If we took a holiday...
La traversée de l'été
de Truman Capote
traduction de Gabrielle Rolin
J'aime beaucoup Truman Capote, que j'ai lu pour la première fois grâce à Holly Golightly (mais aurait-il pu en être autrement ?). Mon attachement pour cet auteur n'est pas forcément flagrant dans ces pages, parce que mes différentes lectures n'ont pas toutes fait l'objet de billets. Je me rattrape donc avec ce livre-ci...
... dont je n'ai pas mis la date de parution, pour raconter l'histoire que tout le monde connaît : La traversée de l'été est un inédit de jeunesse, publié à titre posthume. Un concierge qui avait déménagé les affaires de l'écrivain avait pris soin de garder ce manuscrit, alors que Capote lui avait demandé de tout jeter.
C'est en 2006 que les lecteurs ont pu découvrir ce gentil petit roman, qui se déroule pendant un été caniculaire à New York.

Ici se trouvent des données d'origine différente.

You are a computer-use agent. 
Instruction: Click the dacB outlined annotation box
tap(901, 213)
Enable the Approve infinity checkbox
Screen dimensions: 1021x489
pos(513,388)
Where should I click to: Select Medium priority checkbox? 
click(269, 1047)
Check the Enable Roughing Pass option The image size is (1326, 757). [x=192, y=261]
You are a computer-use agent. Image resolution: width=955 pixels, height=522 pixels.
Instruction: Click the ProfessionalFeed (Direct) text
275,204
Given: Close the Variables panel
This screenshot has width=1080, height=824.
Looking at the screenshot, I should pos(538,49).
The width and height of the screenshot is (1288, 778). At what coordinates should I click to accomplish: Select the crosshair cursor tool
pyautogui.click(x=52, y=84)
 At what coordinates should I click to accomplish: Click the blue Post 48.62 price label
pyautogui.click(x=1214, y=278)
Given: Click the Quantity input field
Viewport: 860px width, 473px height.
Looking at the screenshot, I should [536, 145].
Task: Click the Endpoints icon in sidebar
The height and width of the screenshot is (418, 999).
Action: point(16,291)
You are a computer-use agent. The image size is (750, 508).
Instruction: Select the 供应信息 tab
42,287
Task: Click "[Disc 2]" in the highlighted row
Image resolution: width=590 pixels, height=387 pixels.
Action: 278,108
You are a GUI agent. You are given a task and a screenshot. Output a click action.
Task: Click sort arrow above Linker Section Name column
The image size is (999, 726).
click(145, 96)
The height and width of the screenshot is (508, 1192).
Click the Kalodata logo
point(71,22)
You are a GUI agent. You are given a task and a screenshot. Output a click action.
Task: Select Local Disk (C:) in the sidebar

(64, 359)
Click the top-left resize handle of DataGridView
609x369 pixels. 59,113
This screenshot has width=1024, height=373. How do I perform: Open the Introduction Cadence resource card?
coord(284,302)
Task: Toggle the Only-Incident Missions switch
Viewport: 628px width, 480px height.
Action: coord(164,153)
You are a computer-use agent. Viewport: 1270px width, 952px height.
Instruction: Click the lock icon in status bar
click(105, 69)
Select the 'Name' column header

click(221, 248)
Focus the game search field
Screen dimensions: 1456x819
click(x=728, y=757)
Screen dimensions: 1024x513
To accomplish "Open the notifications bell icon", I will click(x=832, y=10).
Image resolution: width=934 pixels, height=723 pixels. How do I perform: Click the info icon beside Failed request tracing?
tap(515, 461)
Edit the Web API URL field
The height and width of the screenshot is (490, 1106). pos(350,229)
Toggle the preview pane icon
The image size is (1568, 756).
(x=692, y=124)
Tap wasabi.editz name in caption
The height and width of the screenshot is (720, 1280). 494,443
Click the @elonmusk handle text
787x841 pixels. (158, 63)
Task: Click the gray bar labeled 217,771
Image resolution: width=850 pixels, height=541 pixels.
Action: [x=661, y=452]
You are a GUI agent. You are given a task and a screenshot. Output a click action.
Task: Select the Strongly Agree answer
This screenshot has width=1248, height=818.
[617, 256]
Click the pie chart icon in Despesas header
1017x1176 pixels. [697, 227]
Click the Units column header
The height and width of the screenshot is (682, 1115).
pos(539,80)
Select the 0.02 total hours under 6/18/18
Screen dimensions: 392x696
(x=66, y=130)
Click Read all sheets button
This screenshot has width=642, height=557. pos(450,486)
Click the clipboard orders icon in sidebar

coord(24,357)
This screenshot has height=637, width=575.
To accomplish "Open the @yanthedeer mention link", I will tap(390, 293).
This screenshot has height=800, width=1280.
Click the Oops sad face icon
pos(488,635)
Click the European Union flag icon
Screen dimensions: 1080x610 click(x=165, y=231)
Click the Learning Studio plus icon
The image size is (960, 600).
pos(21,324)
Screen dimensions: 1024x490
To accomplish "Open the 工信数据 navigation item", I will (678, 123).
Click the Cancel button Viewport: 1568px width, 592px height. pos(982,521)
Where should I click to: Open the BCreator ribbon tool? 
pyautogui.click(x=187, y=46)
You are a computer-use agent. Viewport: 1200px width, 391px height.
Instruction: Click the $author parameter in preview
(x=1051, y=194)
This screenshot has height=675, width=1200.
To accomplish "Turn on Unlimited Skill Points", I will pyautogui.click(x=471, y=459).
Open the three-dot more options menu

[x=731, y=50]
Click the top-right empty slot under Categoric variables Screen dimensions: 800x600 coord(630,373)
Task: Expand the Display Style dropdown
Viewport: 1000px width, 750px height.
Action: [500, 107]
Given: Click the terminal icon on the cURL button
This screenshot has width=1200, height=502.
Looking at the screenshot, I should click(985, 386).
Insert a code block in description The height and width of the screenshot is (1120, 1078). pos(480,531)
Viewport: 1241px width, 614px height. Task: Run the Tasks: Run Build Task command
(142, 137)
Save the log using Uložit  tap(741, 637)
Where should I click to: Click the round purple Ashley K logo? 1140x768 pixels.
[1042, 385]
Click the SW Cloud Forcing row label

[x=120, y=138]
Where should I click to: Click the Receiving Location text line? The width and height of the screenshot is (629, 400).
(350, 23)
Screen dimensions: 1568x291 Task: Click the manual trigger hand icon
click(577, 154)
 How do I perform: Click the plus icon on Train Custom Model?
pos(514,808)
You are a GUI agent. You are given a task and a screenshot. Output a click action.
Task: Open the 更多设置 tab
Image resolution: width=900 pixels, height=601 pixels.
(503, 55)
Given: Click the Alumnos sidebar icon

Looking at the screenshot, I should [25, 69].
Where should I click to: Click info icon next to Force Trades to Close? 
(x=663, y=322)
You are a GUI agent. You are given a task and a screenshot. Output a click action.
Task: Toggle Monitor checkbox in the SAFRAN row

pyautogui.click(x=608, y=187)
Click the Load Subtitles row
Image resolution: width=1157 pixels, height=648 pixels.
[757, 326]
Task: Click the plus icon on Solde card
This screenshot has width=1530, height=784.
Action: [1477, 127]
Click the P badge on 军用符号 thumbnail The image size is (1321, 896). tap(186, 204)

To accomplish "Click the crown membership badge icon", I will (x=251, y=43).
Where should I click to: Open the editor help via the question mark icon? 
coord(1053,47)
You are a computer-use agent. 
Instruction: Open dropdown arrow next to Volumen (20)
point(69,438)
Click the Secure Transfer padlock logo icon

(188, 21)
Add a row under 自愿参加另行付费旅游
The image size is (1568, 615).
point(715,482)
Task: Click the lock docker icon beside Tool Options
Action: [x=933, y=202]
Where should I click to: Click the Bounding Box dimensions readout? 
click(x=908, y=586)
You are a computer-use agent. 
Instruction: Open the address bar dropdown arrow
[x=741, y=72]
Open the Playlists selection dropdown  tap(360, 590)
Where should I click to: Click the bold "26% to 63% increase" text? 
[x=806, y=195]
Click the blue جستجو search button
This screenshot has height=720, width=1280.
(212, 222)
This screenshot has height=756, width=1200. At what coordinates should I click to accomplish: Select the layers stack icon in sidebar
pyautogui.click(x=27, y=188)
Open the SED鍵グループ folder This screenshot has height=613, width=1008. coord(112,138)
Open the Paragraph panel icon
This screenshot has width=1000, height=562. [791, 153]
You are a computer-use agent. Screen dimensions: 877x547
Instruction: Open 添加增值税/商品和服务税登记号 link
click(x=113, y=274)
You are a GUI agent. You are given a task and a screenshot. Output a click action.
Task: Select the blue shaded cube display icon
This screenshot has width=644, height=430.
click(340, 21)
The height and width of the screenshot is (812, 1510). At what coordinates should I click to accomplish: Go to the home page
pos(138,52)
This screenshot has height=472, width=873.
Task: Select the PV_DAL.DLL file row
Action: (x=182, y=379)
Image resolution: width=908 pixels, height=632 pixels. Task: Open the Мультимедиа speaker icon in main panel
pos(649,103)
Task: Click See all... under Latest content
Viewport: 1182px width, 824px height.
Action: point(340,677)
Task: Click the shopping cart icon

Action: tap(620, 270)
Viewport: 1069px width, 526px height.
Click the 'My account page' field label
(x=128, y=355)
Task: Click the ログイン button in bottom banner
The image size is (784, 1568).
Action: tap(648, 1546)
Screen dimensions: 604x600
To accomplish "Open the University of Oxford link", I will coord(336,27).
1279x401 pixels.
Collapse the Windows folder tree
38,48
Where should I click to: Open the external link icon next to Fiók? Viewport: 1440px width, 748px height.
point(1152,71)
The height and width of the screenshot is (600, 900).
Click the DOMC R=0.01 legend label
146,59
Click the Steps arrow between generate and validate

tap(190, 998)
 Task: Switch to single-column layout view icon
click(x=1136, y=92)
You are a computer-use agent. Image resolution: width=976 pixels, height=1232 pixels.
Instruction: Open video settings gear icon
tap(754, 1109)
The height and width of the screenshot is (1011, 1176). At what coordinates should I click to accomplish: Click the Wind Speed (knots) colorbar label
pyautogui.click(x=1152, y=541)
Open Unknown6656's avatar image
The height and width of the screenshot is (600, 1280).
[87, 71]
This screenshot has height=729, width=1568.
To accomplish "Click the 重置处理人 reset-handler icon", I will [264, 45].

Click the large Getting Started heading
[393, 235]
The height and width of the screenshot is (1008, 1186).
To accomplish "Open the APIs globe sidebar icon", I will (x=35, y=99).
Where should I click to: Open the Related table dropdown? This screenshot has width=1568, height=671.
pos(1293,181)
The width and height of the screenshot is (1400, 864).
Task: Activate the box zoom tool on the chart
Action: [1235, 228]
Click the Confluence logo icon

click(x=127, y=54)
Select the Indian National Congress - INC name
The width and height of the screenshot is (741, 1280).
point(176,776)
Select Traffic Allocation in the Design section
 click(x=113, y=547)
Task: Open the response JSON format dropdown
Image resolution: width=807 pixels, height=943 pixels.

Grady, qui a un prénom de garçon (celui de son frère mort ! quel héritage, dites donc), a dix-sept ans et elle a réussi à convaincre ses riches parents de la laisser seule dans la grande ville, pendant qu'ils partent s'amuser en Europe. Mais pourquoi tient-elle tant à rester à New York ? Parce qu'elle est amoureuse, évidemment ! Alors qu'un Peter Bell, drôle, riche et amoureux, gravite autour d'elle, Grady n'a d'yeux que pour Clyde, un petit gardien de parking. Autant dire que leur amour n'a aucune chance, mais c'est le genre de détail qu'on occulte très vite quand on est justement amoureux, et qu'on a dix-sept ans.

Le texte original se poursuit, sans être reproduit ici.